Cellular responses to protein overload: key event in renal disease progression.

Abstract

Insight into the mechanisms underlying the progression of chronic proteinuric nephropathies has attracted the interest of the renal community in the last two decades. Systemic hypertension, proteinuria, cytokines and growth factors, and reactive oxygen species have all been implicated. Reviewed here are the determinants of tubulointerstitial injury; the focus is on protein ultrafiltration and reabsorption, which ultimately contribute, by activating fibrogenic mechanisms in tubular cells, to renal scarring. Protein overloading of proximal tubular cells--a well-documented consequence of exuberant protein ultrafiltration--differentially regulates transcription of NF-kappaB-dependent and NF-kappa-B-independent genes. This forms endothelin-1, cytokines and chemokines; all of these, being secreted toward the basolateral compartment of tubular epithelial cells, foster local recruitment of mononuclear cells. Autocrine pathways of activation of tubular epithelial cells contribute to interstitial injury and fibrosis.
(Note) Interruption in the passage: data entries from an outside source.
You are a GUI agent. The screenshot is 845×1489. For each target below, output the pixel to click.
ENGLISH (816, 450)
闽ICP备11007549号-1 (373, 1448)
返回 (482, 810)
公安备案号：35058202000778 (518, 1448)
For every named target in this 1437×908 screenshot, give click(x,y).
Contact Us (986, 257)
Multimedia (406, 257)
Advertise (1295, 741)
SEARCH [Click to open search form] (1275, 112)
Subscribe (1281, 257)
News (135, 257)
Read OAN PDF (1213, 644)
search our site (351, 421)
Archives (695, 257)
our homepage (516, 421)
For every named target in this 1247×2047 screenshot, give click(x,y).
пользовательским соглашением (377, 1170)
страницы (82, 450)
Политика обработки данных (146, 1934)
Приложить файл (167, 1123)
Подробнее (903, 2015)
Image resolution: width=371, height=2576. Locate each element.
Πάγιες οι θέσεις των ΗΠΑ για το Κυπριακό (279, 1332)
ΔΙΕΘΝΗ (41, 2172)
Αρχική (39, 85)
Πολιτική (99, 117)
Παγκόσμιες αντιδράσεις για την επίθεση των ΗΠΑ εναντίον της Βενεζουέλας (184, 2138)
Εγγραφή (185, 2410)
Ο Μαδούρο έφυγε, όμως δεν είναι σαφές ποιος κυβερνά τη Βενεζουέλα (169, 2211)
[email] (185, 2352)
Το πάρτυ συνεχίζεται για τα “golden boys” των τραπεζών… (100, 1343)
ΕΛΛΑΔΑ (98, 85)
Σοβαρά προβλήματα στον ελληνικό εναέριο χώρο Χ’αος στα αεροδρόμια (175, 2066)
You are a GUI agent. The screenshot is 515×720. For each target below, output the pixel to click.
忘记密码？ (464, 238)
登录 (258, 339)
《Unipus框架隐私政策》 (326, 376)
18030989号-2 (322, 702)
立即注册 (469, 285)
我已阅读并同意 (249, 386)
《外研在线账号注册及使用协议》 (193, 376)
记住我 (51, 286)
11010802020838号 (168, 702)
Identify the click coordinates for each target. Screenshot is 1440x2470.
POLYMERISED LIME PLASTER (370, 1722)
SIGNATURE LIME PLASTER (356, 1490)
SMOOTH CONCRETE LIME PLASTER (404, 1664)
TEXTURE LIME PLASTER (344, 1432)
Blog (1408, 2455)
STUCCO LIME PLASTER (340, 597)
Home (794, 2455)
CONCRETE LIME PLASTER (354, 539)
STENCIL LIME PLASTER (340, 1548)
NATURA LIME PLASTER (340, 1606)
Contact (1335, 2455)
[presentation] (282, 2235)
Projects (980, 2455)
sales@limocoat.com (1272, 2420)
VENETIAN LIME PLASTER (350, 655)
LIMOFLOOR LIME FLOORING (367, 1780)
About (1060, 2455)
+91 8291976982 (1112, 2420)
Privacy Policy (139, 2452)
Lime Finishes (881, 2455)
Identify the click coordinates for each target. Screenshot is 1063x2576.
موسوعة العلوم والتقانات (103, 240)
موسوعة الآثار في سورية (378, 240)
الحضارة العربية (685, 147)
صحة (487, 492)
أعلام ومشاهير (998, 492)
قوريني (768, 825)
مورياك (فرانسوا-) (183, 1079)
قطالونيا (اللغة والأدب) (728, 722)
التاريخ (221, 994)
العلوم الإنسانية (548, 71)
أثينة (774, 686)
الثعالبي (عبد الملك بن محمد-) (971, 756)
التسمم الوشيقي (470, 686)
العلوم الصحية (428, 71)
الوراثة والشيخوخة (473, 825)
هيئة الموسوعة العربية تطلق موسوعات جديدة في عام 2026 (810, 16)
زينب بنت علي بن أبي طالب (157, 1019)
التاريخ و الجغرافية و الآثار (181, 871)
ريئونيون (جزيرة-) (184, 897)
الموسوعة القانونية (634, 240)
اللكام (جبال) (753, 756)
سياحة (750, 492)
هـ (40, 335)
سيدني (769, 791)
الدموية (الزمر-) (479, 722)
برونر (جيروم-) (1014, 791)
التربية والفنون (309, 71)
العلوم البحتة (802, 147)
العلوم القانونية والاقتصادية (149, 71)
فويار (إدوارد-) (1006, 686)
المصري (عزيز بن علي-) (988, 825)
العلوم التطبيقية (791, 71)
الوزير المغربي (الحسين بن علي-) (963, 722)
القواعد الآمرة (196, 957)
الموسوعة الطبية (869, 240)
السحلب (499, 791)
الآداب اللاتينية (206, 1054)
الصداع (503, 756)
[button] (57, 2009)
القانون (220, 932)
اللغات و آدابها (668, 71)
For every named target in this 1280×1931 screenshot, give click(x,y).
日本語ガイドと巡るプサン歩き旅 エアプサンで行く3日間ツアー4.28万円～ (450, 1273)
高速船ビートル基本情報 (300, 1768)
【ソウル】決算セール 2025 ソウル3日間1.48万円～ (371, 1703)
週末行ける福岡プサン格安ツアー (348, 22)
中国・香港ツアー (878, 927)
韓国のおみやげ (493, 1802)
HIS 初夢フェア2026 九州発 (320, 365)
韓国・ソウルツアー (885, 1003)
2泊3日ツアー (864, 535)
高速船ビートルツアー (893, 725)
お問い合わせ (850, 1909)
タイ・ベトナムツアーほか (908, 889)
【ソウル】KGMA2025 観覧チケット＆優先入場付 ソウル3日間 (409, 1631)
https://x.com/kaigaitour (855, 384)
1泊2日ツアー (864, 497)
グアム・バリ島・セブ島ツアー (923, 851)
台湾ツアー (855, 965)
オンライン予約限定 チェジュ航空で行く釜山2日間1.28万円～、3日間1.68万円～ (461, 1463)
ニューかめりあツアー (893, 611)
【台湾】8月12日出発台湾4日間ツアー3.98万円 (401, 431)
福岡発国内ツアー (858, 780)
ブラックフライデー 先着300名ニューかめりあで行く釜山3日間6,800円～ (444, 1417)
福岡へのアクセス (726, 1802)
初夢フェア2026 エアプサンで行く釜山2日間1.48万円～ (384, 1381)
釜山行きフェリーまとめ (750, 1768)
Albumin endocytosis in proximal tubular cells triggers events that include protein kinase C-dependent generation of reactive oxygen species, nuclear translocation of NF-kappaB, and activation of mitogen-activated protein kinase. In-vivo evidence that proteinuria activates transcription factors, including NF-kappaB, and overexpression of chemokine and fibrogenic cytokines is also available. Proteinuria incites a multitude of inflammatory and fibrogenic mediators, all of which contribute to renal scarring. Specific antagonism of multiple injurious pathways might help to arrest, or even reverse, the progression of renal damage.